A Convenient Truth?

Apparently, some of you need more to do. Life is way too easy. I know this — or at least I think I do — because a Columbia law professor has written a New York Times op-ed column complaining at length about convenience. The article was so long that I felt inconvenienced.

Actually, it wasn’t all that long — my problem was that I was so astonished by the argument that reading it felt inconvenient. Maybe law professors have too much convenience and are forced to fill their time writing blogs and op-ed pieces. Most of the rest of us still work. A few of us even work hard.

The law prof, however, claimed that convenience “threatens to erase the sort of struggles and challenges that help give meaning to life” and that having lots of choices — in music, entertainment, socks, etc. — “can be surprisingly homogenizing.”

So, apparently, he thinks we were more diverse when there were three television networks and everybody watched the same things.

He also quotes Betty Friedan, saying that even with new labor-saving appliances, American housewives probably spend more time doing housework than their grandmothers.

That doesn’t sound convenient.

Consider the convenience of cars — and the inconvenience of traffic jams. There’s a lot of meaning of life being discovered on freeways.

I admit I’m at a loss to explain what this guy was recommending — maybe go to the gym more. What really surprised me, though, were the comments — 504 of them when I looked at the page a while ago. A whole lot of people seemed to agree that life is way too easy.
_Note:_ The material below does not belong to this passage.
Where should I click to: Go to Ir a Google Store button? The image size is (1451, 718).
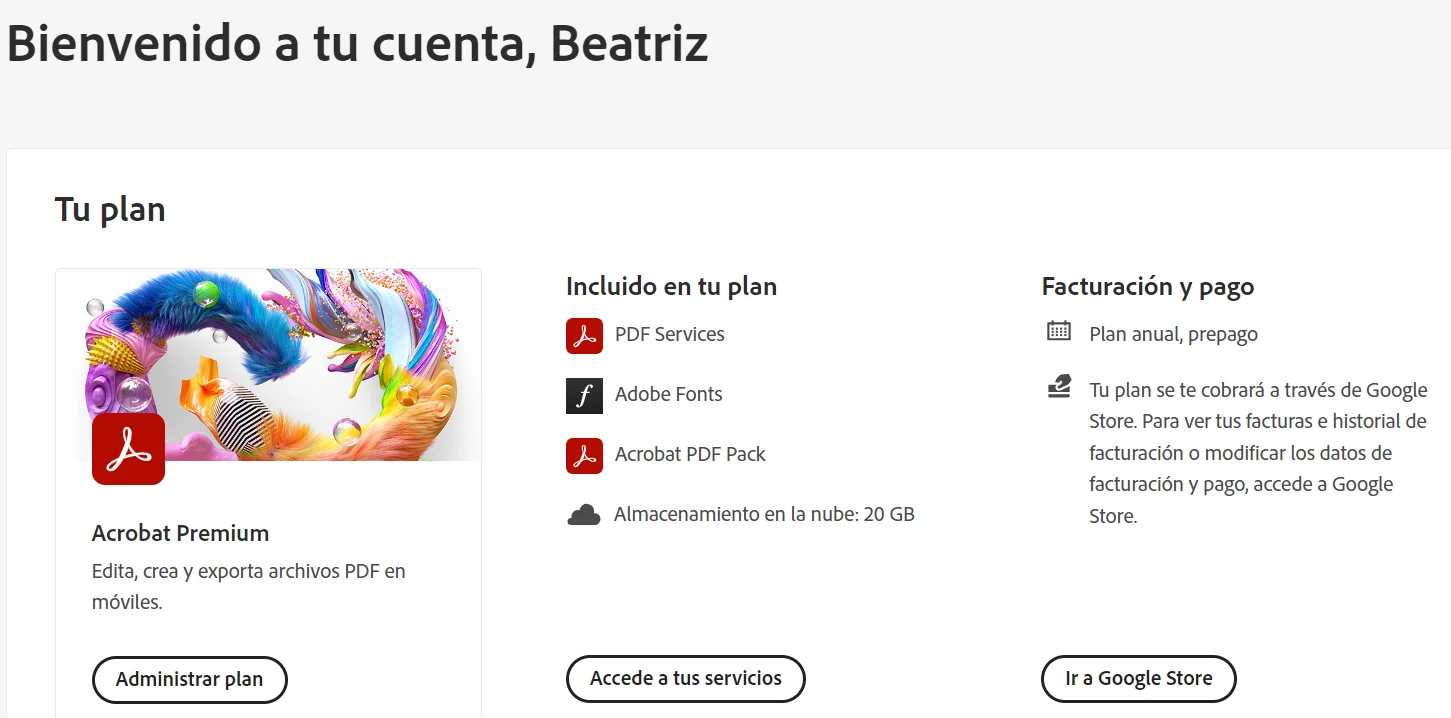pos(1139,679)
Of course, those are people with the leisure time to read N.Y. Times op-ed pieces.

I’m assuming most of the commenters immediately got up from their computers and ran outside to start digging ditches.

Since the article was written by a law professor, I’m guessing he’d tell his students and lawyers to give up their computers and head to the law library to build character. You run up your billable hours and your clients get to improve their characters too. Inconvenience can be practical.
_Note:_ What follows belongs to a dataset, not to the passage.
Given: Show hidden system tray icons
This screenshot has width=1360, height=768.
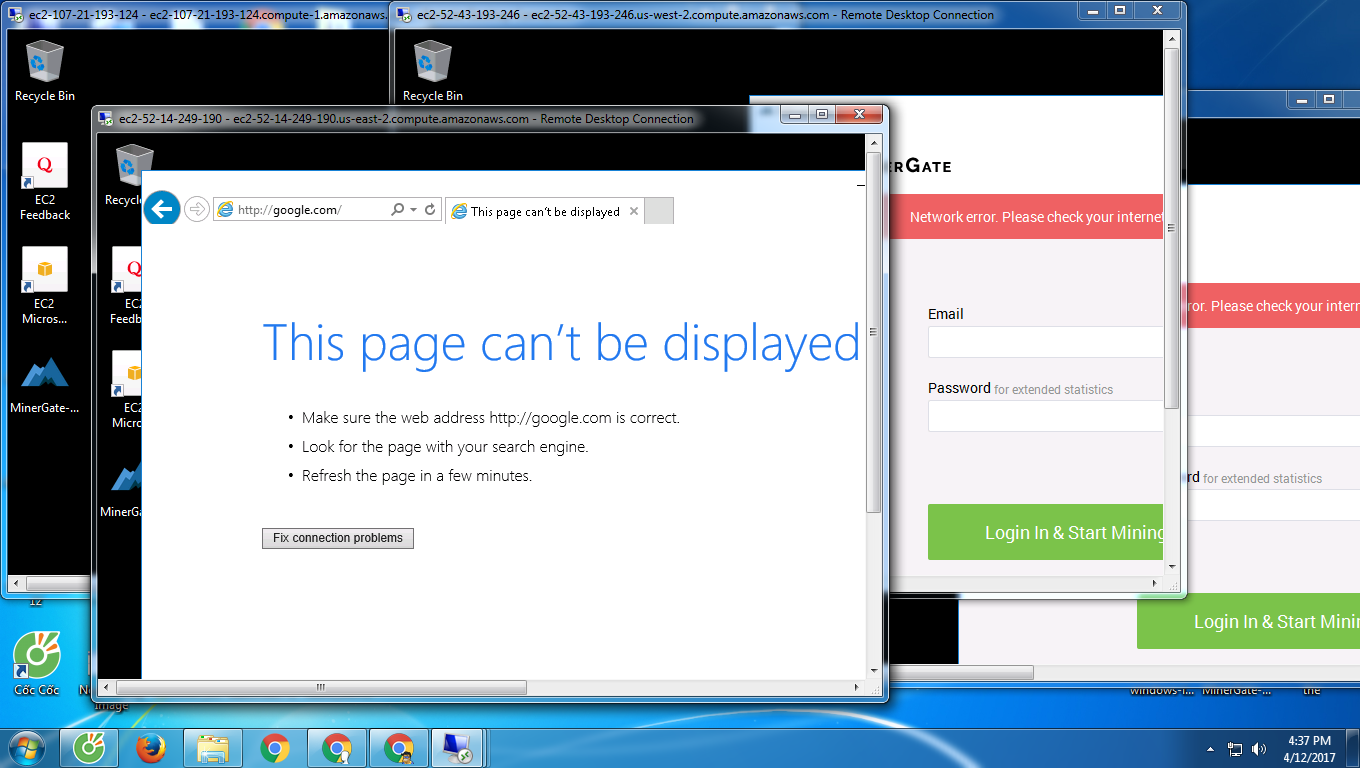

Of course, the obvious convenience that a lot of us could do without is Twitter. (Note to my Twitter followers: I’m just kidding. Play along.) This may be the view of an alleged Tennessee college professor who, according to news reports last week, issued a challenge to his students to come up with a tweet that would get the professor blocked by President Trump without using profanity or threats.

I say alleged professor because none of the news stories identified the guy. The only reason we know about this is because a student sent out a tweet claiming a professor was offering extra credit for this. For all we know, this tweeter may be working on a project showing how gullible we media types are.

But let’s assume this really happened. Why has this happened? What’s the point and is it even possible?

The first thing I want to know is, what subject does this guy teach? In what field is it useful to develop the skill of annoying someone so much that he never wants to hear from you again? Military strategy, perhaps?

The only other possible answer is statistics. How do you make an impact when you’re in a crowd of 48.1 million — the number of Trump’s followers as of this writing? Are the president and/or his social media advisers, if he has them, paying attention to tweets from Tennessee college professors?

We do know that the president has blocked some famous people — mainly because those famous people have told us about it. The more interesting assignment for research may be how famous do you have to be to be blocked.

But for a student project, what the professor, if he or she was serious, should have asked for was a student successfully getting the president to follow him or her. He only follows 45 people as I write this, so it’s possible.

If you can claim to be a Trump hotel or a golf course, you’ve got a shot.